Have you guys tried to change the acpi_osi to report an older version of windows? It works for me
Setting acpi_osi="!Windows 2015"
might work for older devices (that should work with Windows 7 or something), but for newer devices it will be increasingly more probable to be non-working (because Windows 10 uses the new interface and vendors are likely cheap and do not validate for older OSes).
I'm sorry, I'm a bit lost with all of the recent talk in this project's issues and updates in bumblebee.
Should I be running the develop branch of bumblebee, is running a version including https://github.com/Bumblebee-Project/Bumblebee/pull/762 better than running the current stable build and blacklisting nvidia, nvidia-drm, nvidia-modeset, and nvidia-uvm in a modprobe conf file? Will any of these things make any difference to bbswitch?
Is there anything I should be doing differently, or is your suggestion essentially to just stick to rmmodding bbswitch before suspending until the PCIe changes come in 4.7, or until the DSM calls are straightened out?
Should I try using the disable_root_port fork mentioned in #112? Is that the same thing as pcie-root-port which is mentioned later? Is there a specific acpi_osi setting I should be using? I'm confused about which suggestions in #112 I should be considering, because although the thread initially wasn't about suspend, it's mentioned in there several times.

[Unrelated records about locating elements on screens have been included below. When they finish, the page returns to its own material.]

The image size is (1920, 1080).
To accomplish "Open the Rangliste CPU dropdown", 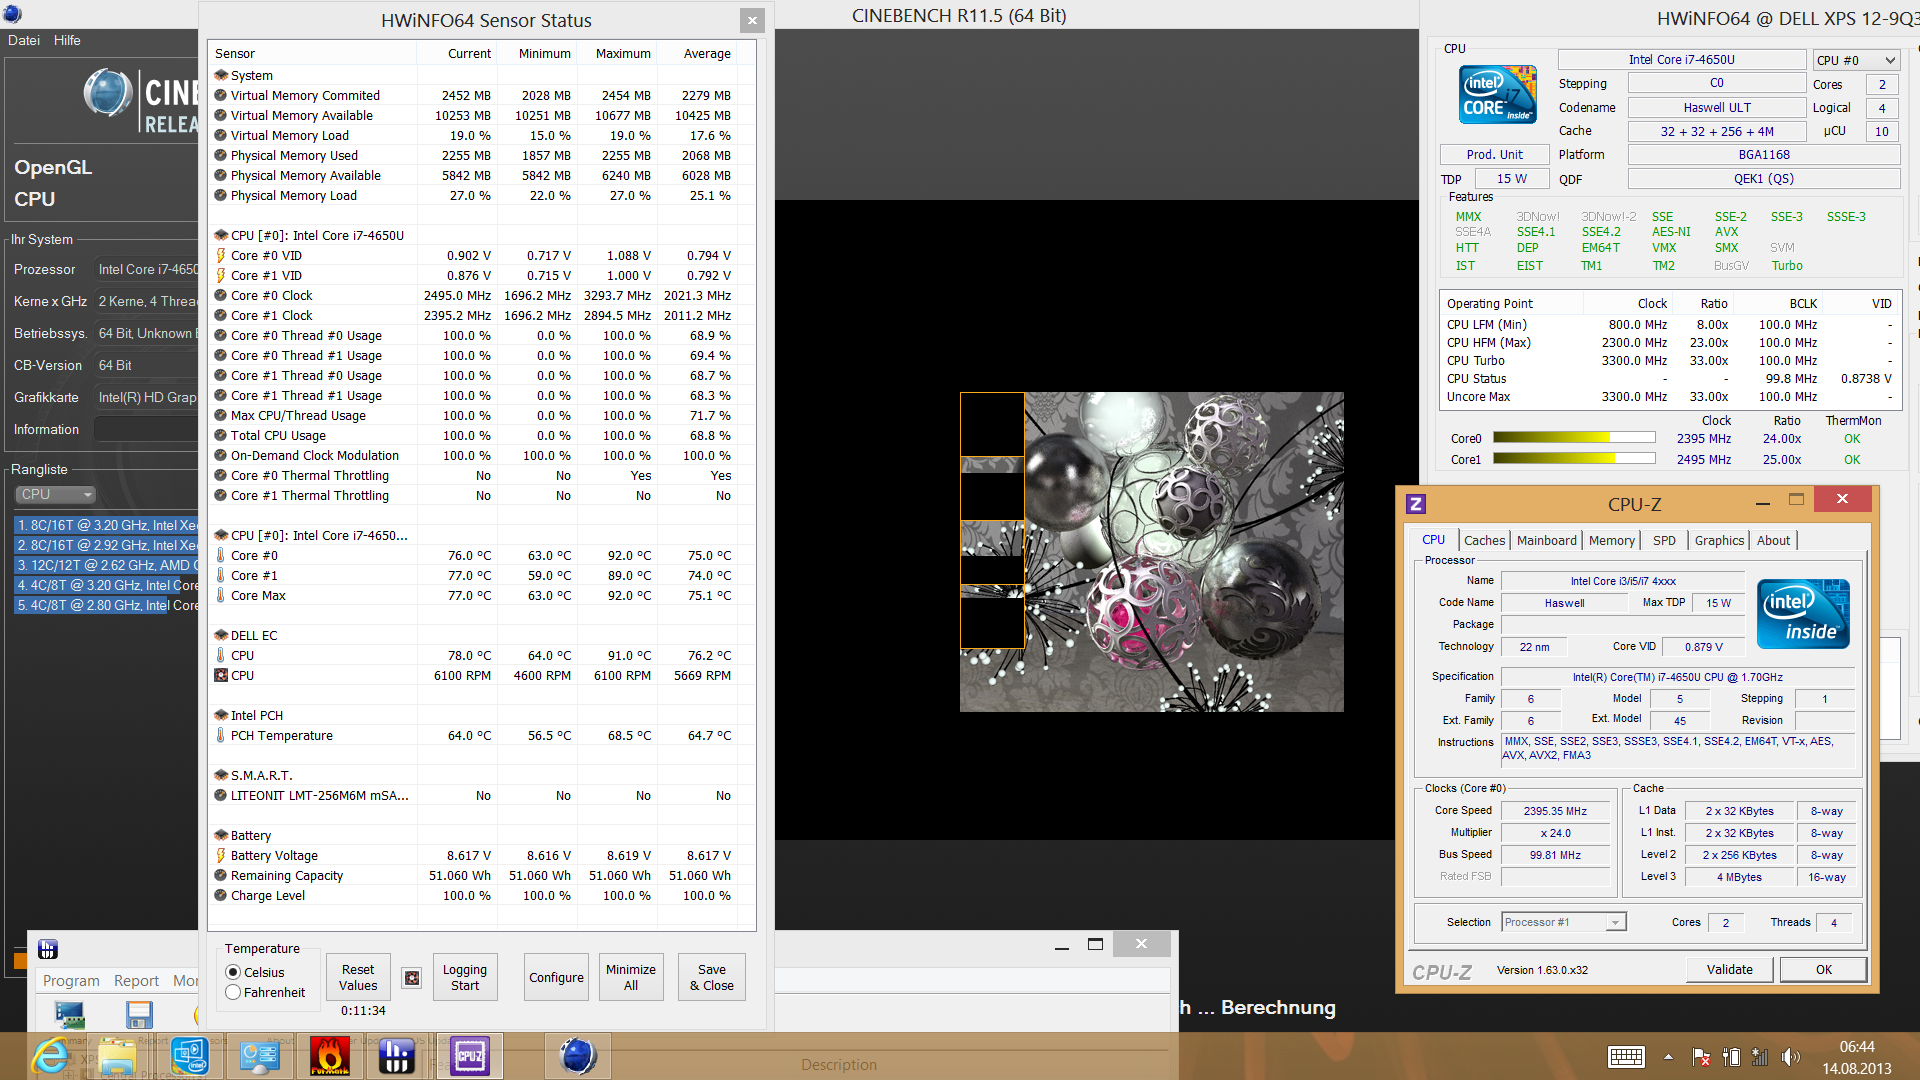I will pos(55,494).
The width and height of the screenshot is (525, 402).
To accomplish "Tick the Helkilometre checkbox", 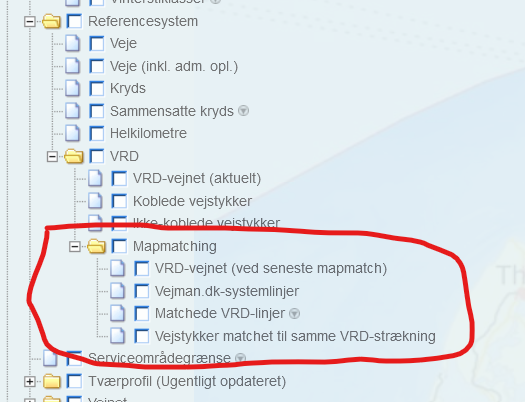I will pos(96,133).
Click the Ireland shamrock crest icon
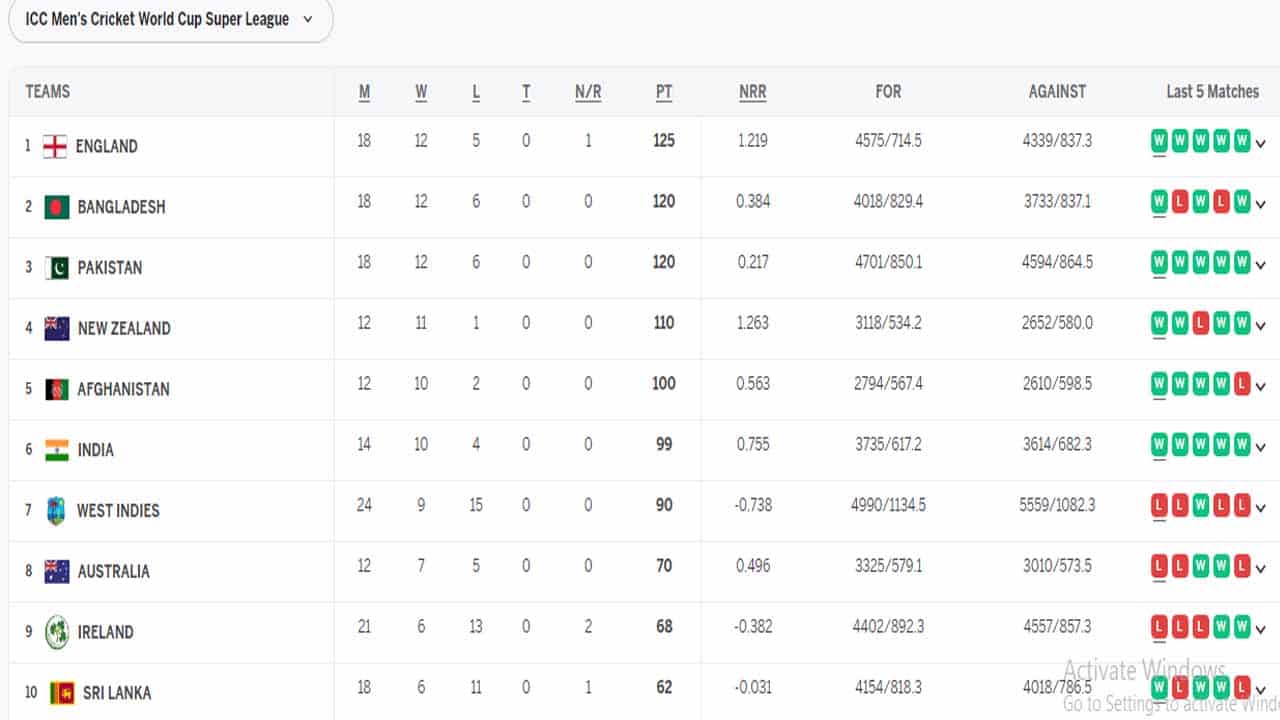Viewport: 1280px width, 720px height. click(57, 632)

I apologize for all the questions, but there are so many things being mentioned across various issues that I don't really know what I'm supposed to be doing. Thank you for your help.
@jacobmischka The develop branch of Bumblebee is currently recommended over the master branch for compatibility with newer nvidia driver versions.
The hack from #112 should not be needed with Linux 4.7 and an appropriate version of bbswitch (not released yet). While it is not a problem with overheating during suspend, it is related to the fact that newer machines expect a different interface to be used (power resources _ON
/_OFF
instead of _DSM
). About the disable_root_port
fork, the root port is already controlled by the pcieport driver, I am not sure if it is a good idea to manage it in bbswitch too... that sounds risky (race conditions).
Could you open a new issue for your Acer E5-574G and include include your BIOS version and the output of sudo acpidump > acpidump.txt
? Edit: I checked the ACPI table from BIOS 1.14 for your model and found that your model indeed expects control of power resources.
Done, I don't remember if referencing issues results in a notification or not. Thanks!
:) I'm just passing by
Still no way to fix this ? :(
@Anti-Ultimate Not fix available in a stable version of bbswitch or the kernel. If you do not mind using the mainline kernel, try Linux 4.8-rc1 or newer with the nouveau module (and not bbswitch).
@Lekensteyn does nouveau support Optimus without bbswitch?
@BernardoGO If you only need to save power, then both nouveau and bbswitch are functional. If you need to connect an external monitor, then dump bbswitch for nouveau. If you need to use the blob, then you can also try to use nouveau, but you would have to manually unload nouveau before loading nvidia.
I may be late discovering this, but it seems like upgrading my laptop (Clevo P651SE/XMG P505, GTX 970m) from Debian jessie to stretch (Linux 4.9, bbswitch 0.8, nvidia driver 375.82) fixed this issue. At least, nvidia-smi did not report any temperature difference after having the laptop suspended for 5-10 minutes. :)
@firetech Does bbswitch actually work? Can you see that in dmesg? If runtime PM is not enabled or if bbswitch is not activated, then the problem is not triggered.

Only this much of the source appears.